Commentant sur ce blog la dissidence d'Antoine Deguines annoncée dans La Voix du Nord du 23 février 2011 (voir l'article précédent), je notais: "En se démarquant publiquement (et courageusement) de ses pairs, Antoine Deguines, sans rompre officiellement, devra rendre des comptes au maire. Il le sait mais il prend date à mon avis. Natacha Bouchart ne peut ignorer qu'Antoine se positionne désormais sur une autre dynamique, déjà en marche: il y a fort à penser qu'avec sa nouvelle posture d'électron libre, son parcours politique ne sera pas un long fleuve tranquille."

La réaction de Natacha Bouchart ne s'est pas fait attendre: elle invite aujourd'hui l'adjoint à la culture (dans La Voix du Nord de ce 24 février) à « prendre ses responsabilités. Soit il ne se sent pas bien, et il démissionne, soit il s'explique avec nous »

Selon elle, « celui qui rompt le contrat municipal, c'est M. Deguines. Il devrait balayer devant sa porte ». Lui dit exactement le contraire ! Pourquoi démissionnerait-il de son plein gré, comme si c'était une simple question d'humeur. Son départ volontaire, dans le contexte du moment, ferait certes plaisir au reste de l'"équipe municipale" et dédouanerait de fait Natacha Bouchart de ses propres responsabilités. On a là les prémisses de l'échec de l'"Union Populaire et Sociale", une union faite de bric et de broc, construite sur l'idée du "plus petit dénominateur commun", et sur une position de rejet de l'"ennemi commun". La question est maintenant de savoir s'il s'agit d'un accident de parcours pour la majorité municipale ou d'une crise latente beaucoup plus profonde qui annoncerait d'autres dissidences. Car, qu'on le veuille ou non, la majorité actuelle est plus une somme d'individualités qu'une coalition politique autour des partis. C'est la nature même de cette "union" qui permet la reprise en main de cette municipalité par l'UMP.

Il n'y a pas de parti au sein de la majorité qui puisse faire contrepoids à l'emprise actuelle de l'UMP. A vrai dire, il n'y a qu'un seul autre groupe organisé en tant que vrai parti, c'est le Modem, mais qui pèse peu. Philippe Blet, s'il a réussi à négocier son alliance avec Natacha Bouchart en obtenant la présidence de la Communauté d'Agglomération dans une situation exceptionnelle et inédite, ne sera plus en mesure de négocier quoi que ce soit dans 3 ans... s'il reste isolé politiquement. Justement, fin 2009 les conseillers municipaux du groupe de Philippe Blet, "socialistes dissidents" unis à l'UMP, avaient essayé de rallier le PRG d'Alain Mascret, parti d'opposition à Natacha Bouchart et on pensait bien alors que quelque chose d'important se passait et qu'on se rebiffait de ce côté-là (Voir sur ce blog mon article L'"Union Populaire et Sociale" autour de Natacha Bouchart se lézarde à Calais)

# [Exercice court]
Poursuivez le texte sur la dissidence d'Antoine Deguines au sein de la majorité municipale de Calais, à partir de sa dernière phrase.

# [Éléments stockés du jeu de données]
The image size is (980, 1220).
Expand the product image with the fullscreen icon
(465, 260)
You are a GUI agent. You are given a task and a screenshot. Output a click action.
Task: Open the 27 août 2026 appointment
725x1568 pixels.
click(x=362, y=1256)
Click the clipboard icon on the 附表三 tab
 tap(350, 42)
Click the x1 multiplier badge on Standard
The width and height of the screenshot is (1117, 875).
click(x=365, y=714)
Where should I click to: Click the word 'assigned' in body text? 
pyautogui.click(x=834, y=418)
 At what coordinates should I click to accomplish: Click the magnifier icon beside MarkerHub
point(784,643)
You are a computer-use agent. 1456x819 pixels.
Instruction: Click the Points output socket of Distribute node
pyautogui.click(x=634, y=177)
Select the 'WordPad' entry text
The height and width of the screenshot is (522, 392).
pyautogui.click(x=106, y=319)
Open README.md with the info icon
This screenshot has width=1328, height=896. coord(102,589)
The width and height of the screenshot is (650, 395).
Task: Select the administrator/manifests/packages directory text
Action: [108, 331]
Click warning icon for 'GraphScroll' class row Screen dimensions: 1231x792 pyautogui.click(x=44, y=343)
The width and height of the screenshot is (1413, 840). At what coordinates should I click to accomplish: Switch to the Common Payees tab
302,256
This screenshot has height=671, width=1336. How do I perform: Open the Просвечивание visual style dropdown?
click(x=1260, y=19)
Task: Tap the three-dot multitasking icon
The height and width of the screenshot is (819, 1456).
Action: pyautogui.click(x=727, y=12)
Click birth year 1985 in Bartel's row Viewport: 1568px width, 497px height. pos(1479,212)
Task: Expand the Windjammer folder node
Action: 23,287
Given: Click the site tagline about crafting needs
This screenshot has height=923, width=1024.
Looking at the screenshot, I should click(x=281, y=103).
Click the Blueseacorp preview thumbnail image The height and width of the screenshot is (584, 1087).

# [Réponse à l'exercice]
La seule cohésion de l'équipe actuelle ne repose que sur la distribution de postes importants à quelques individualités, des "biscuits" pour faire la route en quelque sorte, mais pas sur une cohésion politique, on le voit avec la culture par exemple.

Par conséquent Antoines Deguines a raison de ne pas vouloir démissionner. Se faire "éjecter" par le premier magistrat sera peut-être plus porteur politiquement que de s'infliger soi-même la sentence. Et plus logique: Antoine estime que le pacte municipal n'est pas respecté, il ne dit pas qu'il est en désaccord avec ce pacte. On peut le croire !

Je remarque aussi le désaccord de fond entre Antoine Deguines et Philippe Blet, alors qu'ils faisaient partie tous les deux du même groupe d'élus au départ ! Politiquement, et sur la question du Channel en particulier, Philippe Blet et Natacha Bouchart sont en symbiose parfaite. Je pense qu'il y a déjà rééquilibrage au sein de la majorité municipale, et la constitution d'un axe exclusif Bouchart-Blet, une sorte de Yalta politique local... C'est du côté de ces rééquilibrages internes qu'il faudra regarder, et voir si les autres élus acceptent encore longtemps ce deal qui les exclut de fait.

Avec un retrait de délégation à son adjoint, Natacha Bouchart prend quand même le risque d'avouer l'échec de sa liste et de susciter bien des interrogations, si ce n'est d'autres vocations. Mais en tout cas, l'issue ne fait aucun doute, sauf coup de théâtre: « Nous attendons la fin des élections. Après, on verra, selon l'attitude de M. Deguines » (Natacha Bouchart)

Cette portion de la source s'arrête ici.